Intestinal TMA, a upcoming and serious problem after HSCT, usually manifests diarrhea, vomiting, GI bleeding and abdominal pain as initial clinical presentations similar to those of intestinal GVHD. But intestinal TMA should be distinguished from GVHD, because they needed to be treated in absolutely different way. Here we investigated the incidence of intestinal TMA and evaluated their clinical progressions in HSCT patients. We retrospectively reviewed 243 gastrointestinal mucosal biopsy slides obtained from HSCT patients having suffered from GI problems in the Catholic University Hospital, from 2000 to 2004. The collected cases were reviewed by two pathologists blindly and classified into TMA; showing microthrombi formation in the lumina of microvasculatures, GVHD; showing epithelial apoptosis and/or loss of glands, TMA+GVHD and non-specific inflammation.
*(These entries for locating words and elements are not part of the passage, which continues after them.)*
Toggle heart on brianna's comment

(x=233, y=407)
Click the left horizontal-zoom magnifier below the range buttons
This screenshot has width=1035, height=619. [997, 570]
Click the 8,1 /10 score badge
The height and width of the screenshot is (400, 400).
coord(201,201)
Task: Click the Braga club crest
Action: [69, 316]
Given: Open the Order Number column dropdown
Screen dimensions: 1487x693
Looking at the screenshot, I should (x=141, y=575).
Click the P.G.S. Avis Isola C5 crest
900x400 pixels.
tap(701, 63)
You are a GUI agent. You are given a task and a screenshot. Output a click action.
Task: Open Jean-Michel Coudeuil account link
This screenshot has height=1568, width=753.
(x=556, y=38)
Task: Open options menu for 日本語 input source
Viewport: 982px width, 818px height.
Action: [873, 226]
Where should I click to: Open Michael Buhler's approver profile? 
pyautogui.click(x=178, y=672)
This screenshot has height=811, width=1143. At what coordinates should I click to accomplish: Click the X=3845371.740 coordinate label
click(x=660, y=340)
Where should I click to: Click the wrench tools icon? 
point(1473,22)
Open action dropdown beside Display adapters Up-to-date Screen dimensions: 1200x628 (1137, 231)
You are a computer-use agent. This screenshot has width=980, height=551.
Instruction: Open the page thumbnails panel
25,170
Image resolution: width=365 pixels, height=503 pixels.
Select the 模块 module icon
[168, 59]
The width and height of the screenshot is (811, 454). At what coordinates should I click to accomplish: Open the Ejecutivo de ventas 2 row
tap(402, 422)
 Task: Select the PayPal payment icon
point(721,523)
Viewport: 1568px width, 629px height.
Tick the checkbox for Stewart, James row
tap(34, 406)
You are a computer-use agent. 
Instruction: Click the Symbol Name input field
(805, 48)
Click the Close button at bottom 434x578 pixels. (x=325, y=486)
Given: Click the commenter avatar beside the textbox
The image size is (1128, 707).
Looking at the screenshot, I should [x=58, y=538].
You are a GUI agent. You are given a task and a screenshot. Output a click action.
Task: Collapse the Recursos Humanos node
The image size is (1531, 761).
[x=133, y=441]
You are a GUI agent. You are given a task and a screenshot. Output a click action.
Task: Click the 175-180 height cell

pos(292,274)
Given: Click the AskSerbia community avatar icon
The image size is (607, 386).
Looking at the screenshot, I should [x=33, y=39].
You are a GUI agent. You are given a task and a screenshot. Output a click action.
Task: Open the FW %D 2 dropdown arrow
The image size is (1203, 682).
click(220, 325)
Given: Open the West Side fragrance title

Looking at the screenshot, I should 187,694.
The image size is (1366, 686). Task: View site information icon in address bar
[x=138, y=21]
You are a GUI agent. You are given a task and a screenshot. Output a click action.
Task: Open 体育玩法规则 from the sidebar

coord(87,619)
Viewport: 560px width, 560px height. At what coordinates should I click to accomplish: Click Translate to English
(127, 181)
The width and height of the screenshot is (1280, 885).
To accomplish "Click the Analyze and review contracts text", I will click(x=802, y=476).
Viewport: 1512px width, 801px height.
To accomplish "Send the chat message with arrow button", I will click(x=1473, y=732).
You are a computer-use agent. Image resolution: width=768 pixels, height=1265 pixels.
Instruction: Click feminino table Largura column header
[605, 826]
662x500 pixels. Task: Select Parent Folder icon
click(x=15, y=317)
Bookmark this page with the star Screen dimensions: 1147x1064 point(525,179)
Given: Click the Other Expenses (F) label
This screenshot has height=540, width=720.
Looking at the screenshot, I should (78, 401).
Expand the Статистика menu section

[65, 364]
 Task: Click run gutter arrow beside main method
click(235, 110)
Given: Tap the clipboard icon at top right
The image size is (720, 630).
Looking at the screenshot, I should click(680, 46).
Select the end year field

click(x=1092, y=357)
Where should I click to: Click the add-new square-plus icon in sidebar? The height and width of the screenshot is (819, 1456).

And next, their incidence and clinical outcomes were analyzed. On histopathological examination, 15 out of 243 cases (6.2%) showed luminal thrombi of microvasculature compatible with TMA, 58 cases (23.9%) showed findings compatible with GVHD, 3 cases (1.2%) showed both TMA and GVHD, and 173 cases (71.2%) showed nonspecific gastroenteritis. On peripheral blood smear examination, all 15 TMA cases showed less than 1% of fragmented RBC at the time of biopsy. But 2 out of 15 cases (13.3%) showed increase to 8% and 10% of fragmented RBC in follow-up, and they had been aggravated clinically and improved only after treatments including discontinuing immunosuppressant and plasma exchange. Among 58 GVHDs, 34 patients (75.9%) were improved with steroid pulse therapy, but 14 patients (24.1%) failed. These results show that intestinal TMA is not infrequent in HSCT patients and can be combined with intestinal GVHD. In conclusion, intestinal TMA should be recognized in pathological diagnosis of HSCT patients. It is important to differentiate intestinal TMA from GVHD in patients suffering from severe and refractory diarrhea after HSCT.

Author notes

Disclosure: No relevant conflicts of interest to declare.